Publié le 2021-07-09 | lenouvelliste.com

Jovenel Moïse est mort. Assassiné. Chez lui. 

Le président a été tué à l’issue d’une opération chirurgicale qui n’a fait qu’une seule blessée : sa femme, Martine Moïse.

Le président de la République d’Haïti en fonction, gardé par une garnison d’hommes en armes, a été victime d’une action violente, sans qu’aucun de ses fidèles ne vole à son secours.

C’est inimaginable. Énorme. Incroyable.

Quand le pays s’est réveillé à l’aube du 7 juillet 2021 avec ces informations gravissimes, une chape de saisissement a tout enveloppé : les personnes, les animaux et les choses. 

Pas un bruit. Pas un cri. Pas une larme. 

Le temps n’était pas aux expressions bruyantes ni à la peine visible. Le pays a retenu son souffle. 

Certains se sont silencieusement indignés, mais la grande majorité a simplement pris le temps de méditer sur la fragilité des choses et des êtres dans un pays de plus en plus faible, de plus en plus fragile, de plus en plus insécure pour tous.

Le président Jovenel Moïse est mort chez lui, selon le constat légal. Tout ce qui entoure les circonstances et les causes de son décès est à venir, si un jour toute la lumière est faite sur le drame. 

Au-delà de la personne du président Jovenel Moïse, c’est le pays et la nation qui se retrouvent plongés dans un vide abyssal. Les institutions sont au plus mal, les liens légaux sont minimaux, la cohésion nationale effilochée.
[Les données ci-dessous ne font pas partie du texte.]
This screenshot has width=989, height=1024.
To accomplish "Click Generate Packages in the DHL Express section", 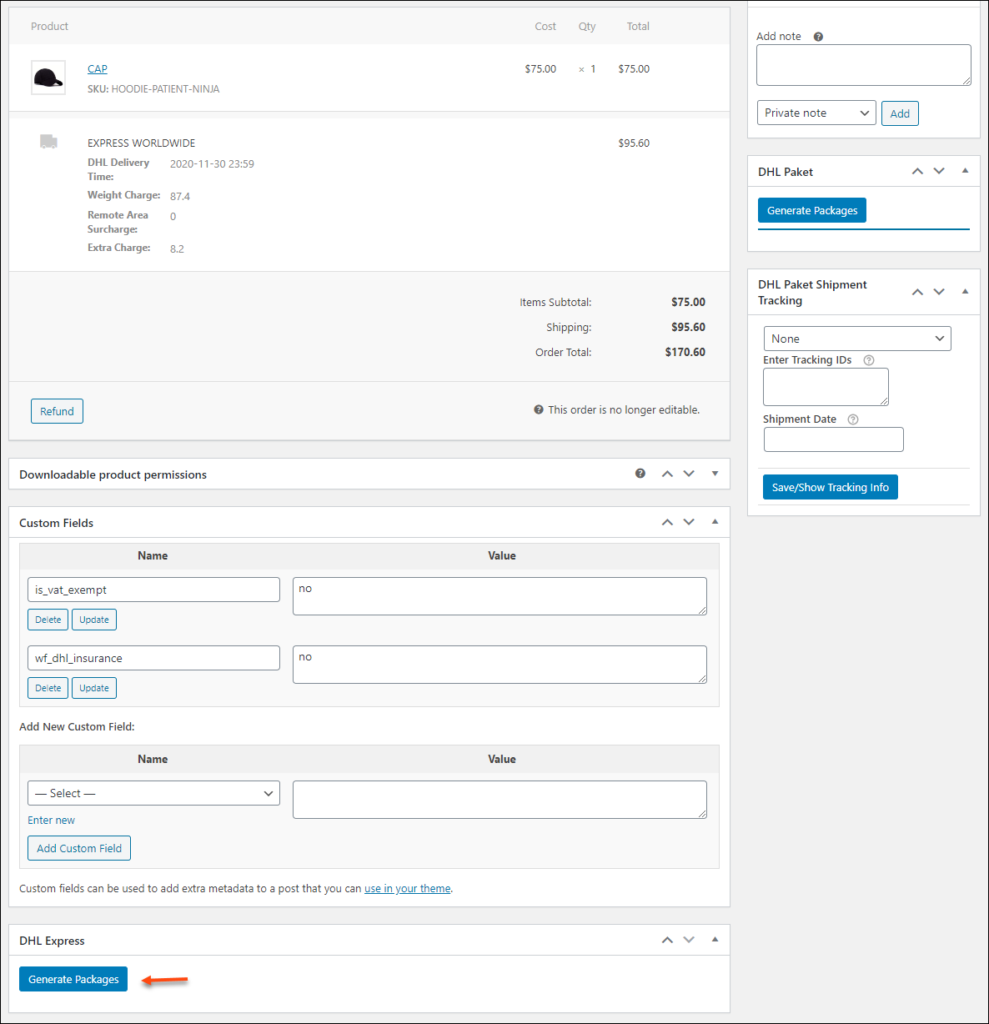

Il n’est pas encore venu le temps du bilan de la présidence de Jovenel Moïse, mais déjà les conséquences de sa gestion mettent Haïti devant un choix délicat : avancer sans attendre ou prendre le temps d’une concertation minimale ?

Tout paraît difficile. Les obstacles énormes. Les défis colossaux. 

La disparition du président ne facilitera rien, elle ouvre simplement de nouvelles perspectives au pays, avec des moyens toujours limités et de rares hommes qualifiés qui étaient déjà en difficulté.

Tout en présentant les condoléances de la rédaction et de la direction du quotidien Le Nouvelliste à la famille et aux alliés du président Jovenel Moïse, tout en souhaitant un prompt rétablissement à son épouse Martine Moïse et du courage au pays dans cette épreuve, il n’est pas superflu de recommander la clairvoyance et la pondération à tous.

Les problèmes d’Haïti et les risques d’un basculement vers le pire sont palpables. La dernière fois que le pays avait eu à perdre des présidents et anciens présidents de manière violente, entre 1912 et 1915, la porte avait été ouverte à tous les outrages jusqu’aux flétrissures suprêmes.